Isso pode, até, trazer-lhe algum conforto, mas não resolverá sua
situação. Seremos, de fato, solidários apenas se fizermos algo
prático, se lhe prestarmos o máximo de ajuda que nos for possível,
para que esse indivíduo reverta seu insucesso ou se livre do que o
aflige.
Outro valor amiúde citado,
mas pouco entendido, é a justiça. Pensamos nela somente em termos
de punição a alguém que infrinja alguma norma legal e/ou moral.
Raramente, todavia, cogitamos em premiar, de alguma forma, os méritos
e as ações positivas alheios. Quando agimos assim, óbvio, não
estamos sendo justos (mesmo que estejamos convictos que sim).
Outros tantos valores, como
liberdade, altruísmo, piedade, ética etc. são amiúde poluídos e
distorcidos por discursos maravilhosos e por mera retórica sem
conteúdo, deixando de gerar, por conseqüência, os efeitos
benéficos que deles se espera. Praticarmos benemerência, por
exemplo, acompanhada de farta divulgação do nosso ato, não
caracteriza, propriamente, um ato altruístico, mas se constitui em
mera propaganda pessoal.
Sentirmos dó de alguma
pessoa, por sua fraqueza, ou por suas carências (materiais e/ou
espirituais) ou, pior, por sua absoluta indigência, não somente não
é o sublime valor da piedade, como descamba para a soberba, que
humilha o destinatário dessa atitude e, claro, multiplica seus
sofrimentos. Constitui-se em suprema crueldade! Muitos agem assim sem
nem mesmo se darem conta e julgam-se virtuosos. Evidentemente, não
são!
Não basta, no entanto, nos
restringirmos a cultivar valores. Precisamos disseminá-los,
popularizá-los, transformá-los em rotina na vida cotidiana não
apenas da nossa família, mas de toda a sociedade. Quanto mais
pessoas cultivarem-nos e, sobretudo, os praticarem, maior será a
evolução social de uma comunidade, de um povo, de uma nação e,
por extensão, do mundo.
Temos a obrigação de
instruir as novas gerações nesse aspecto. Trata-se da única
fórmula que irá garantir a evolução mental e espiritual da
espécie e distanciá-la, mais e mais, da sua animalidade latente,
aproximando-a, por conseqüência, da divindade.
É com esses “pés” que
devemos caminhar sobre a Terra. Esta é a nossa principal missão. Ou
seja, a de sermos, em termos de cultivo e de prática de valores,
melhores do que as gerações que nos antecederam.

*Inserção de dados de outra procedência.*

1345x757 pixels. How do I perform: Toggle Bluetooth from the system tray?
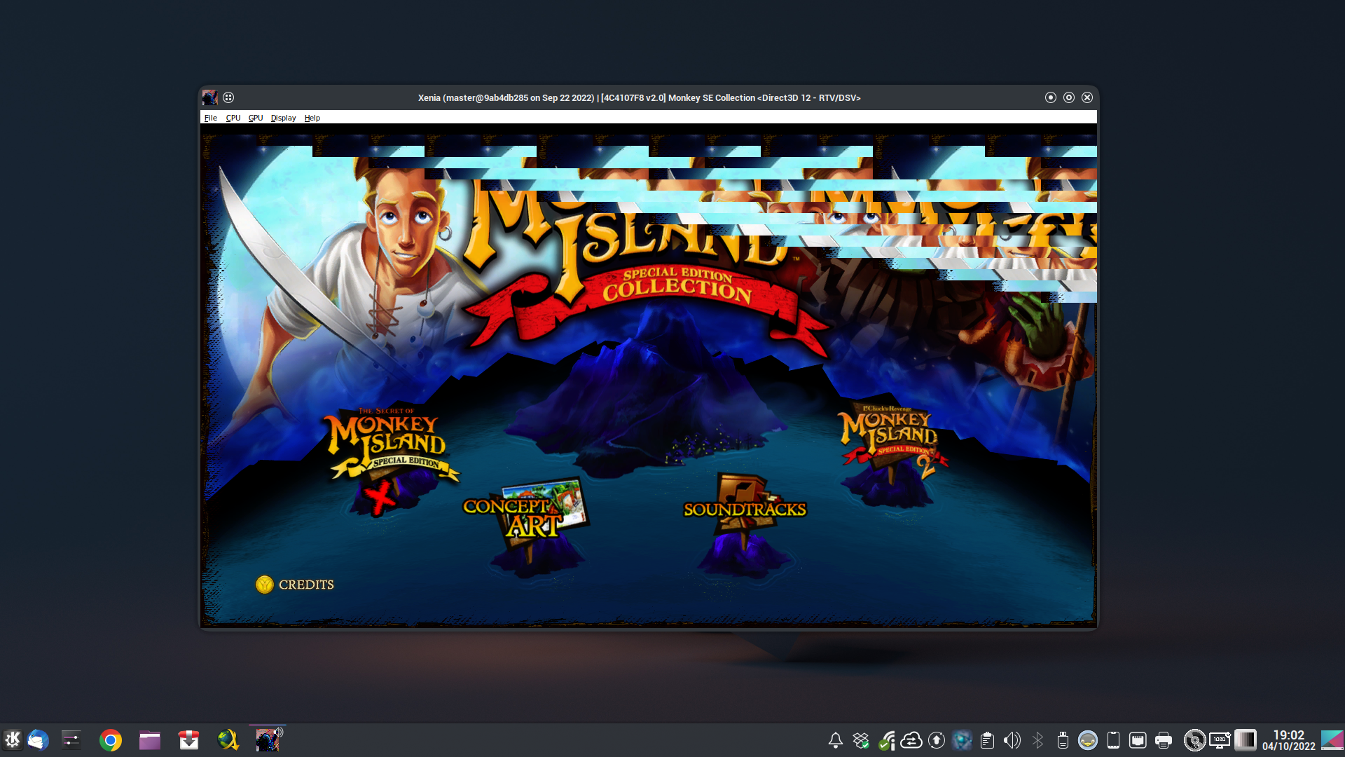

Concordo, pois, plenamente,
com o que afirma o humanista Daisaku Ikeda, em seu livro “Vida, um
enigma, uma jóia preciosa”: “As fundações da existência
humana são a fé e o senso dos valores. Somente participando na
construção desses alicerces é que uma vida pode enfrentar os
julgamentos a que estão sujeitos os seres humanos e gozar de
completa paz e tranqüilidade. Num sentido muito realístico, habitar
a Terra significa "ter os pés no chão"“.
Convenhamos, com a cabeça
voltada para as três maiores ilusões que existem, glória, poder e
fortuna, a humanidade não os tem. Daí o mundo ser este “vale de
lágrimas”, com tanto sofrimento, violência, cupidez, aberrações
e dor.
Enquanto o homem não aprender
a “habitar a Terra”, no sentido lato, não passará de animal,
com ligeiro verniz de civilização que lhe é conferido por este
instrumento poderoso e nobre (que ele pouco utiliza): a razão.
Caminhemos, portanto, com os
“pés” corretos e adequados (os da fé e dos valores) por este
miraculoso planeta. Pisemos, hoje e sempre, com confiança o solo de
uma nova realidade, a que viermos a construir com nosso talento,
habilidade e aquilo que nos faz “semelhantes” (posto que jamais
iguais) a Deus: a plena racionalidade.